WhiteHouse.gov PetitionsIn May of last year, a petition was added to WhiteHouse.gov’s We the People site, requesting that the government of the United States “require free access over the Internet to scientific journal articles arising from taxpayer-funded research.” Much research that receives federal funding (which is to say, citizens’ tax dollars) is not subject to any kind of open access policy; that is, the results of the research may be published in journals and archived in digital repositories behind passwords and paywalls. The general public, and indeed many in the academic community, can have a hard time accessing information that can advance social welfare and inform additional research. The petition specifically references the successful Public Access Policy of the National Institutes of Health, which requires the results of NIH-funded research to be submitted to the open PubMed Central archive within 12 months of initial publication.

The petition gathered more than 65,000 signatures, falling rather short of the 100,000-in-30-days mark needed to guarantee a response from the Executive.

Nevertheless, last week the White House did respond to the petition, and in a very encouraging fashion. Dr.
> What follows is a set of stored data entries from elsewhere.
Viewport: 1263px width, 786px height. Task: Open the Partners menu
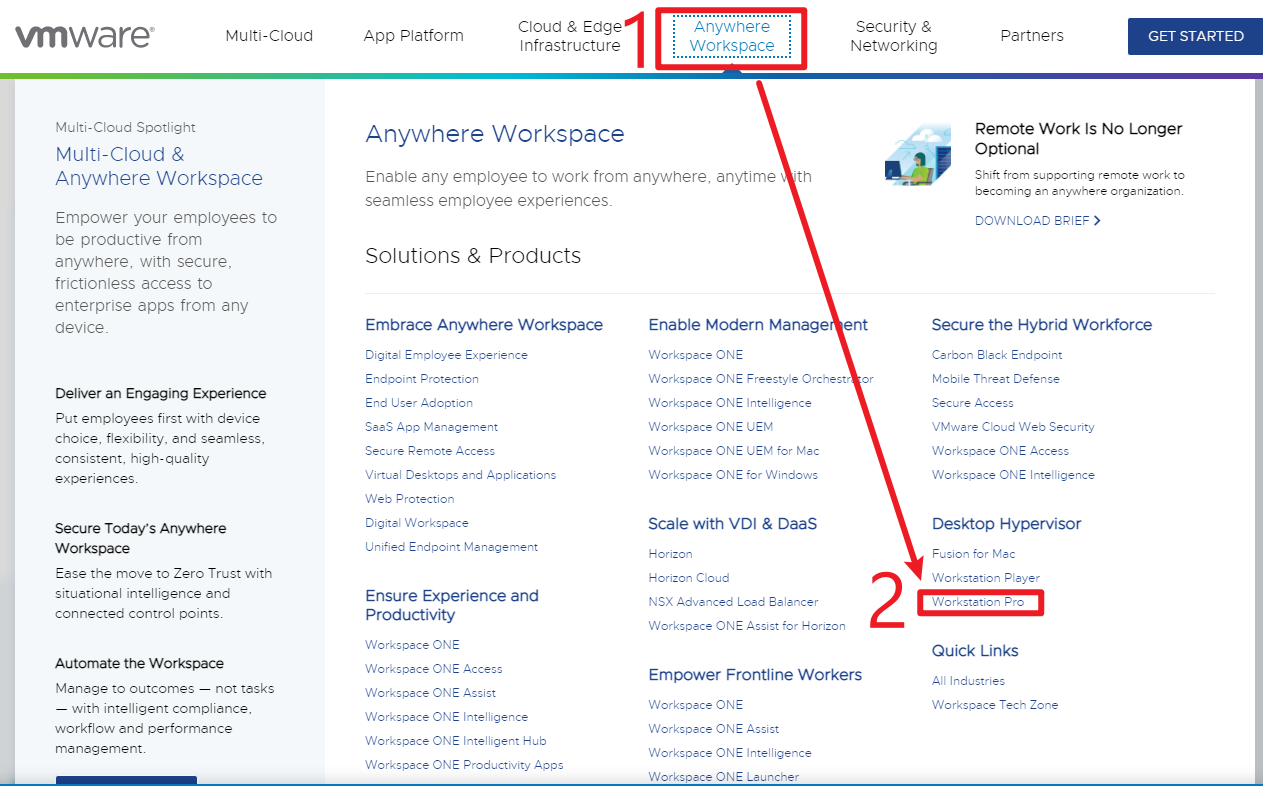coord(1031,35)
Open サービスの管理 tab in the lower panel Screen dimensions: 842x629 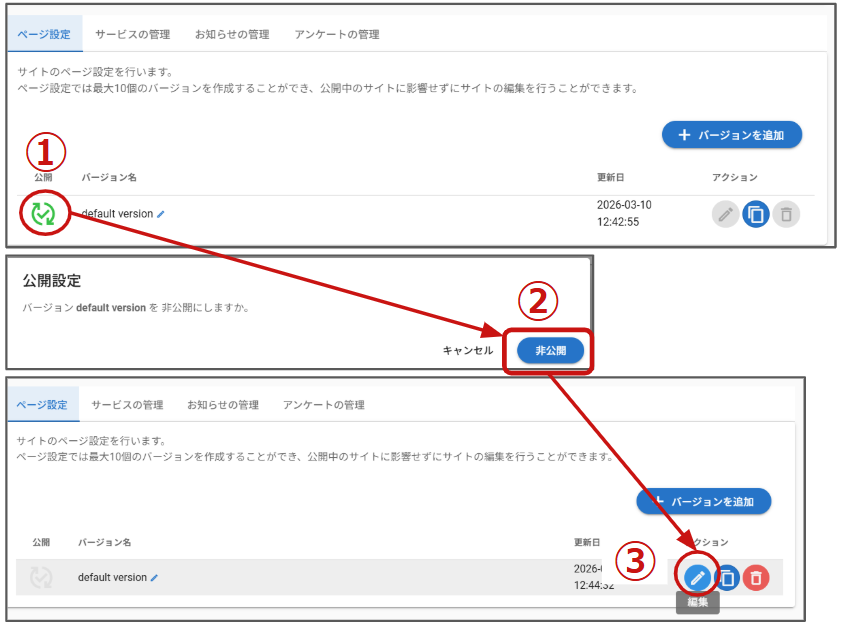(127, 405)
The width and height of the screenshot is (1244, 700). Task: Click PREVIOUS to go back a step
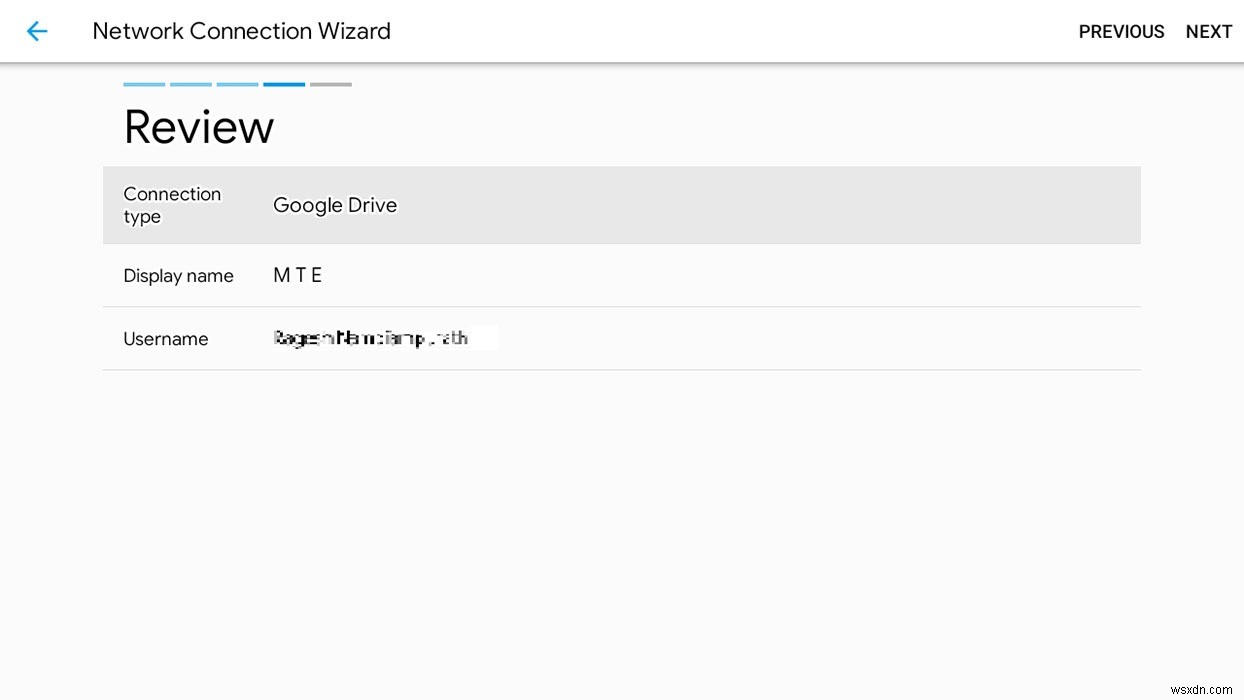tap(1121, 31)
John Holdren, on the petition page, shared the point of view of the White House’s Office of Science and Technology Policy; among other things, he points out that:

  • federally-funded research spurs innovation in science, business, etc.
  • citizens should reasonably have access to research paid for from tax dollars
  • access to research helps to reduce inefficiencies and duplication of efforts
  • open data (weather, human genome) produces both public and private good (in the billions of dollars)
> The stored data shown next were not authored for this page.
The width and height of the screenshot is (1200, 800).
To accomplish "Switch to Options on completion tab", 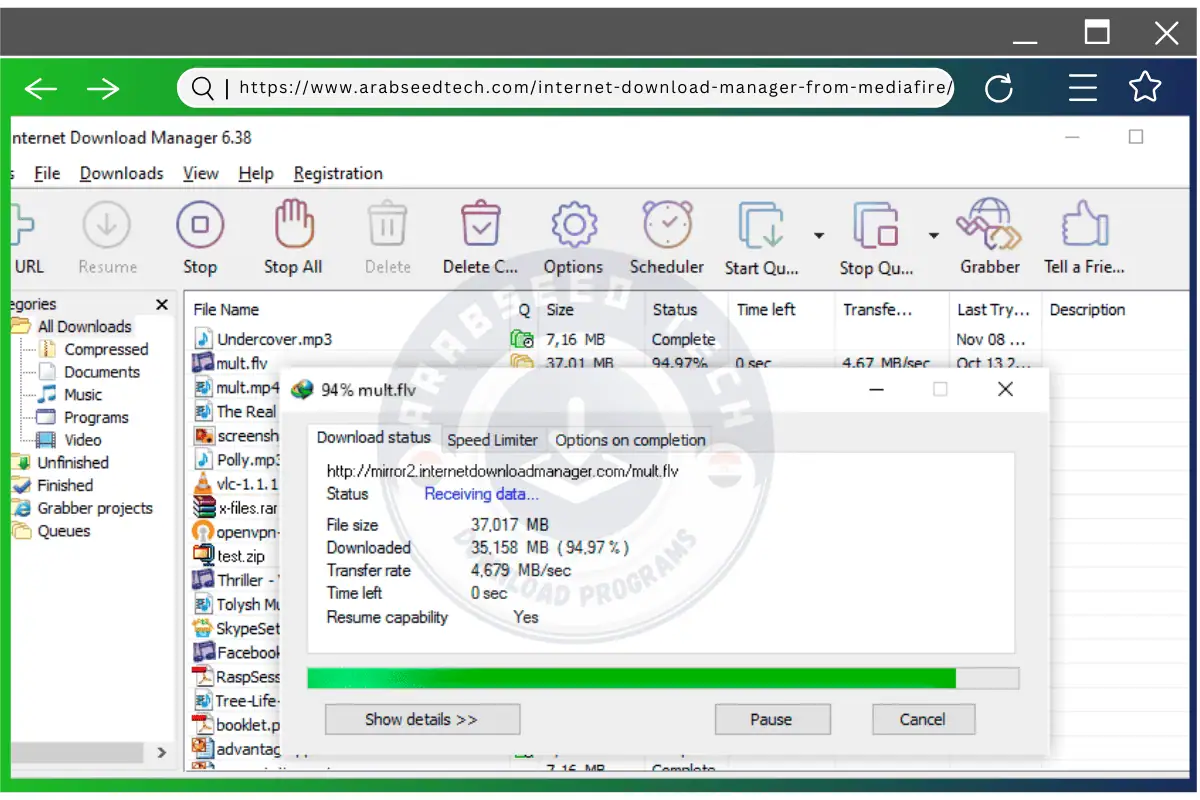I will pos(630,440).
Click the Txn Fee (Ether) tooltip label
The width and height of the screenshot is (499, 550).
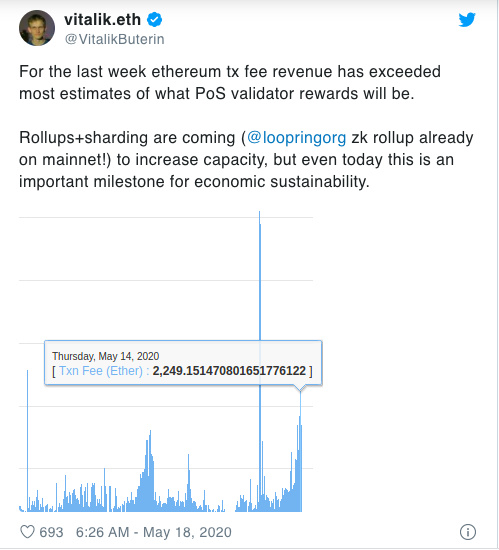click(x=101, y=371)
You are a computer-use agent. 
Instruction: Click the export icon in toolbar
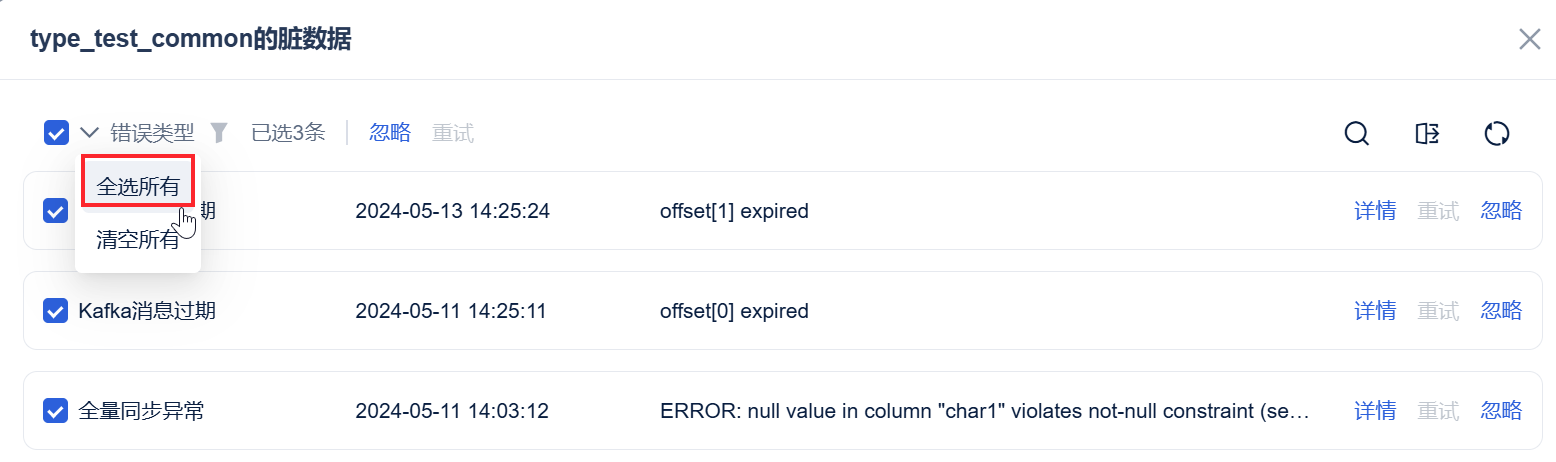coord(1427,133)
So on Friday, the White House issued a memorandum (PDF) to the heads of federal agencies with a number of directives; agencies with over $100 million in annual research funding must:

  • leverage existing archives and seek public/private partnerships with journals
  • improve the ease of accessing data, while optimizing interoperability and future-proofing datasets
  • plan for making data available, downloadable, and usable within 12 months of publication (subject to amendment based on stakeholders’ input)
  • provide access to research metadata upon publication
  • use non-proprietary data formats when feasible

The upshot is that we’re likely to see a good deal more progress in strong open access policies for U.S. research; the structure put in place over the next few years will help to define how new research is conducted and disseminated; we can hope, perhaps, for a bit of a snowball effect.

And perhaps we can hope for even more: the bipartisan-sponsored FASTR bill recently introduced in Congress would reduce the 12 month suggested embargo to six, and make open access for federally-funded research law, rather than just Executive policy (credit to Cable Green for raising these points in another forum).